Personal information
- Born: August 23, 1979 (age 46) Calgary, Alberta, Canada

Sport
- Country: Canada
- Sport: freestyle skiing

= Kyle Nissen =

Canadian freestyle skier (born 1979)

Kyle Nissen (born August 23, 1979) is a Canadian freestyle skier.

Born in Calgary, Alberta, Nissen competes in aerials, and made his World Cup debut in December 1999. He made his first World Cup podium later that season, winning an event in Heavenly, California.

Nissen has won one other World Cup event, at Mont Gabriel in 2006, and has placed on the podium at 10 other events. His most successful season came in 2006, when he placed 2nd overall in the World Cup standings, behind Dmitri Dashinski. Nissen's best showing at the World Championships came in 2005, when he finished 5th, also behind Dashinski.

Nissen also competed in the 2006 Winter Olympics in Turin, qualifying for the aerials final 7th place. In the final, he was 9th after the first jump, but moved up to 5th after scoring the most points in the competition on the second jump.

At the 2010 Winter Olympics in Vancouver, Nissen finished 9th in the qualification with 233.71 points after two jumps and qualified for the finals In jump 1 of the finals, he scored 126.92 points and led the second place competitor Aleksei Grishin of Belarus by 6.34 points. However, in jump 2, Nissen performed poorly and scored only 112.39 points, second-last from the 12 competitors in the finals. Nissen finished with an overall result of fifth place.

Dataset excerpt:
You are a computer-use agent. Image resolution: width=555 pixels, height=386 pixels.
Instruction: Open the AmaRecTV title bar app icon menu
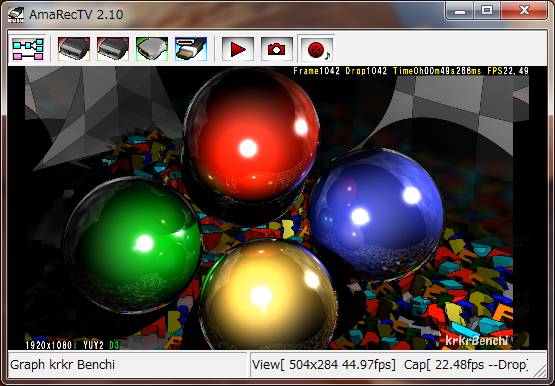tap(16, 15)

Job:
Retype the part of the Kyle Nissen article from "Kyle Nissen (born" up to and including "the second jump.". The lines have no connection to the Kyle Nissen article.

Exercise response:
Kyle Nissen (born August 23, 1979) is a Canadian freestyle skier.

Born in Calgary, Alberta, Nissen competes in aerials, and made his World Cup debut in December 1999. He made his first World Cup podium later that season, winning an event in Heavenly, California.

Nissen has won one other World Cup event, at Mont Gabriel in 2006, and has placed on the podium at 10 other events. His most successful season came in 2006, when he placed 2nd overall in the World Cup standings, behind Dmitri Dashinski. Nissen's best showing at the World Championships came in 2005, when he finished 5th, also behind Dashinski.

Nissen also competed in the 2006 Winter Olympics in Turin, qualifying for the aerials final 7th place. In the final, he was 9th after the first jump, but moved up to 5th after scoring the most points in the competition on the second jump.